Bruno Ganz da voce e corpo a Tiziano Terzani, firma autorevole del giornalismo italiano, morto di cancro nel 2006. “La fine è il mio inizio” è il titolo dell’omonimo romanzo edito postumo e dettato al figlio Folco, che insieme al produttore tedesco Ulrich Limmer, hanno tratto la sceneggiatura del film diretto da Jo Baier, ed interpretato dal già citato Ganz, Elio Germano (Palma d’oro ex equo con Javier Bardem  all’ultimo Festival di Cannes come Miglior Attore Protagonista per “La nostra vita” di Daniele Lucchetti), Andrea Osvart e Erika Pluhar. Nel film si raccontano gli ultimi mesi di vita di Terzani, ritiratosi sulle pendici delle montagne fra Toscana ed Emilia Romagna in una sorta di “fuga” spirituale e meditativa, circondato dall’affetto dei suoi cari. Il libro, e conseguentemente il film, è una sorta di resoconto/autobiografia, ma anche un dialogo, o meglio un monologo, di un padre che tenta di lasciare qualcosa, della sua esperienza in giro per il mondo (prima come corrispondente di guerra in Vietnam e poi comeinviato in Cina), al figlio. Fra la delusione per la deriva dell’ideologia comunista, e il ritrovato “lirismo” nelle filosofie orientali, si dipana anche lo spettro di un rapporto familiare conflittuale, avallato dalla pressione subita dal figlio nei confronti di una personalità così preponderante come quella di Tiziano Terzani. E’ il flusso di coscienza di un uomo che non ha rimpianti e che risponde alla ineluttabile dipartita dicendo: “La morte è l’unica cosa nuova che mi può succedere”. Figlio e padre compiono un viaggio a ritroso, la cui meta finale è la conoscenza reciproca e l’accettazione.
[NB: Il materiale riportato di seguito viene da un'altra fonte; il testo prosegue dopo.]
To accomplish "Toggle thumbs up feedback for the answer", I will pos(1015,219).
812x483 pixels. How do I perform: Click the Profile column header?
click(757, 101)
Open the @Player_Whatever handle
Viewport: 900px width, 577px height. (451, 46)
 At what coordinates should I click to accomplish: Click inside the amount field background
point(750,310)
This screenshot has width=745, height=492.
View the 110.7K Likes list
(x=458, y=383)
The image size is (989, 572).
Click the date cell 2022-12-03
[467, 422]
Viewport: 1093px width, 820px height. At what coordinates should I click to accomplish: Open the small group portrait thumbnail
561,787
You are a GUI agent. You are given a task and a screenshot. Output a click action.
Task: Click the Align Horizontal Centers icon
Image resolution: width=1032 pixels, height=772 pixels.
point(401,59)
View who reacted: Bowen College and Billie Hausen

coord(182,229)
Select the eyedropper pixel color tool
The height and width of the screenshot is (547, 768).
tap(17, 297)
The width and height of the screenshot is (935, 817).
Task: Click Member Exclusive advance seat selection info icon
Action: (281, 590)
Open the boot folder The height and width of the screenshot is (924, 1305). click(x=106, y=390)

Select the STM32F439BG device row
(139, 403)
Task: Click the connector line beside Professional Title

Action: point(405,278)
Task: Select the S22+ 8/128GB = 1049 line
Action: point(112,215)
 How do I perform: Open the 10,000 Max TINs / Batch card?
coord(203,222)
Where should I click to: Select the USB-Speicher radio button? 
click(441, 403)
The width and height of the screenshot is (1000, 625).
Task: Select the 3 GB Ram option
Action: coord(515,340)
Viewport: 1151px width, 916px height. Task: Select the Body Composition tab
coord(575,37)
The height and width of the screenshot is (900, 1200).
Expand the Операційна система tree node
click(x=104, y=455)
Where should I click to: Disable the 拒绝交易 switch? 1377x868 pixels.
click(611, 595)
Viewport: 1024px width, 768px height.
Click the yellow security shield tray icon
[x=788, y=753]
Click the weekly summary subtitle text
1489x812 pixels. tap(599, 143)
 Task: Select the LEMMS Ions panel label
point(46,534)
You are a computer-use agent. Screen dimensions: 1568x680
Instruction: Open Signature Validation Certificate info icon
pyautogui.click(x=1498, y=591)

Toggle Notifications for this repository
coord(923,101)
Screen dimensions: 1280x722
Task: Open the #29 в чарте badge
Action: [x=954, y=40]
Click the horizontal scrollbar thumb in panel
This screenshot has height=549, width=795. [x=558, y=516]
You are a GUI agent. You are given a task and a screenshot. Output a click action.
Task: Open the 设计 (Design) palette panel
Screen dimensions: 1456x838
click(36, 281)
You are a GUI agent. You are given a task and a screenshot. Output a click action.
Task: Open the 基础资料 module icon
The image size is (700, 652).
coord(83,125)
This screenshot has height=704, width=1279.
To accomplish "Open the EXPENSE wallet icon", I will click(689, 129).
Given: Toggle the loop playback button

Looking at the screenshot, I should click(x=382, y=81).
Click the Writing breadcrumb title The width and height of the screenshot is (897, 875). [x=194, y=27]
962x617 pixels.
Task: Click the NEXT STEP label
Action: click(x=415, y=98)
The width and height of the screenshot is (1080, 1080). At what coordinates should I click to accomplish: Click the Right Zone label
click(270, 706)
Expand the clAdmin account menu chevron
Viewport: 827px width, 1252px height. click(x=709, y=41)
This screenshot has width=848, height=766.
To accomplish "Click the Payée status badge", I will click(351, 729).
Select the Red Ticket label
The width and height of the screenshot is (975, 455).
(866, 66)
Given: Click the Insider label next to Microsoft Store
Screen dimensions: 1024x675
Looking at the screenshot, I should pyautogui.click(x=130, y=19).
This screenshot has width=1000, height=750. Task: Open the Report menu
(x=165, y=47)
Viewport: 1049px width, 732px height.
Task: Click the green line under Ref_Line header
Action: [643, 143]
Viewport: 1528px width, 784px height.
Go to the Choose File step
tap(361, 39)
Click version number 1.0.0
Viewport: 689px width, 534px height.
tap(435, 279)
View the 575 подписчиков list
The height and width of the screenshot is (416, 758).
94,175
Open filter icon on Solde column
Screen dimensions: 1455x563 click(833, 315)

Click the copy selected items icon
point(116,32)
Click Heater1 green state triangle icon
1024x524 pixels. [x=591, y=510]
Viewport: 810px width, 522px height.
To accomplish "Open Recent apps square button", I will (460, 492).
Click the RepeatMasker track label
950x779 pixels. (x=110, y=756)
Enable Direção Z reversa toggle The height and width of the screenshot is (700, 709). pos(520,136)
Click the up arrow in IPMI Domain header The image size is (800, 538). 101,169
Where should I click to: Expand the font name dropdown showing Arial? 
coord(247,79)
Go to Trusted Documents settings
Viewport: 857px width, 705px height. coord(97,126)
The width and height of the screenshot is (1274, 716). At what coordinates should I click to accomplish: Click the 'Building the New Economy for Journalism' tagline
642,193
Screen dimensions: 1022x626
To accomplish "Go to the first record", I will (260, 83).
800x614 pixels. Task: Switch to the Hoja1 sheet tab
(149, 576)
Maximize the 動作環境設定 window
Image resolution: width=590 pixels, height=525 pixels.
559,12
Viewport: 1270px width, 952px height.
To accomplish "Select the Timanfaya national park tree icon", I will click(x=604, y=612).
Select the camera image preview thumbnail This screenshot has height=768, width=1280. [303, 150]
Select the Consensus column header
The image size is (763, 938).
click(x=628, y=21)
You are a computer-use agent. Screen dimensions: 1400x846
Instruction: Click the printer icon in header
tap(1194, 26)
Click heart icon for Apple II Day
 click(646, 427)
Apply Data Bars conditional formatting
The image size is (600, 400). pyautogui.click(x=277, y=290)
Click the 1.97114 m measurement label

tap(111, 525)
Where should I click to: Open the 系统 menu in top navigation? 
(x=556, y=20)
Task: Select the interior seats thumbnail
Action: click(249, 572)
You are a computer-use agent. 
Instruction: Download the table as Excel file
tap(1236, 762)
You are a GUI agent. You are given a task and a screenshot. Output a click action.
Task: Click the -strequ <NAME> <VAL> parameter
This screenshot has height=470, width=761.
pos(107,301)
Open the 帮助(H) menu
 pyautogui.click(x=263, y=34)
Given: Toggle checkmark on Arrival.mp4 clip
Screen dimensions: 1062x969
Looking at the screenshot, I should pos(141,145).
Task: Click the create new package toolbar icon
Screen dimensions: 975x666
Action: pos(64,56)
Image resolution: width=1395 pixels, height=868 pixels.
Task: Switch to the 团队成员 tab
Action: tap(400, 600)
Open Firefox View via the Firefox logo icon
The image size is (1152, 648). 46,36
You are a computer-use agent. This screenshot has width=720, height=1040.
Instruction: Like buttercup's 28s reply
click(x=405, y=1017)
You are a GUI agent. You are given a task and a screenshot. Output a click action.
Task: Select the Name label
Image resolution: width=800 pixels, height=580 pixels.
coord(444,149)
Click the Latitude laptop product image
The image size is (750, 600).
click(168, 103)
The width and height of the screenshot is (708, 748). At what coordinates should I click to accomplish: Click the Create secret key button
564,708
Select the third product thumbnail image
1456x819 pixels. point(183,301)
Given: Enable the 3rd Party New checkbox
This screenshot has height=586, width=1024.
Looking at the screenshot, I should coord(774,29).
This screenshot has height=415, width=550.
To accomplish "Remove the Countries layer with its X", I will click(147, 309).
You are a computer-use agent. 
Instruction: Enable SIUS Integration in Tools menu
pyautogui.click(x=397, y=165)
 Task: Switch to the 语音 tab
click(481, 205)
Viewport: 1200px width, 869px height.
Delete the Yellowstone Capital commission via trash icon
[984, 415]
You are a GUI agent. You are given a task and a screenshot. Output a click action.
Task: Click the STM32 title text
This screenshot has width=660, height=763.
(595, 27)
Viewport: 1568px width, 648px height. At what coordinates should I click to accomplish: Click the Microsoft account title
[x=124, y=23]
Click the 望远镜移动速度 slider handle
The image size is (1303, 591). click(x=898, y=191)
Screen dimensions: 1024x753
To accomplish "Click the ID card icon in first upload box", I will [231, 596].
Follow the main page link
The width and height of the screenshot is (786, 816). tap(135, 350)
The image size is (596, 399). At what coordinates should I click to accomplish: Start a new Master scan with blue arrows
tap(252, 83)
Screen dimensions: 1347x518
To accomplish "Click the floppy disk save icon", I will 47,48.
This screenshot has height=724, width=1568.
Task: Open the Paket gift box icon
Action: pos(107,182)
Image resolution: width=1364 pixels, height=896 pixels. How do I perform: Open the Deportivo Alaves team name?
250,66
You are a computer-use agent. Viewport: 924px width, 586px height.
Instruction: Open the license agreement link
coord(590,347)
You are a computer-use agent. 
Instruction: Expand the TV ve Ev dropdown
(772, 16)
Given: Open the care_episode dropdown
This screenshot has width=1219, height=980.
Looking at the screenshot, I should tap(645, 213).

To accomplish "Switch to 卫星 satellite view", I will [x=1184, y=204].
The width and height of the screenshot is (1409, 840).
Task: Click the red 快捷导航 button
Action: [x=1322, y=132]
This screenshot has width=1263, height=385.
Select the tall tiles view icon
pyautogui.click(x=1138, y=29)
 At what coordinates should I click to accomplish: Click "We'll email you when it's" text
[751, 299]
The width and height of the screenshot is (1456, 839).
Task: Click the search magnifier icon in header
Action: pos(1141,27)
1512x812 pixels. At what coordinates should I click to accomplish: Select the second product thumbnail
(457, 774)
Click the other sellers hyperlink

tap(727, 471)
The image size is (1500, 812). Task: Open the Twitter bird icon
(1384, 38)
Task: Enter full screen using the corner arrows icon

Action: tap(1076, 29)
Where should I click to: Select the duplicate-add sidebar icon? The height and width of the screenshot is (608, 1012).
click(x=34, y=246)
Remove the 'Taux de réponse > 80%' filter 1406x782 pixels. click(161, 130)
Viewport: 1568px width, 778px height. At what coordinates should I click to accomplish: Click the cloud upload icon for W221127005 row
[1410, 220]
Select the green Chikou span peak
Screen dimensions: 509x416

Se è evidente il nobile intento di raccontare un grande uomo, non lo è altrettanto la resa di questa operazione cinematografica. Il film è, infatti, privo di qualsiasi riferimento in immagini (che siano flashback o documenti di repertorio), che contestualizzino le storie e vicende raccontate dal giornalista al figlio; aspetto facilmente recuperabile con la lettura del libro. Se il cinema ha la sua prerogativa essenziale nel narrare attraverso le immagini, è lecito pensare che questa scelta stilistica di affidare il tutto alle sole parole in un unico contesto scenografico, non possa essere di facile presa per il pubblico.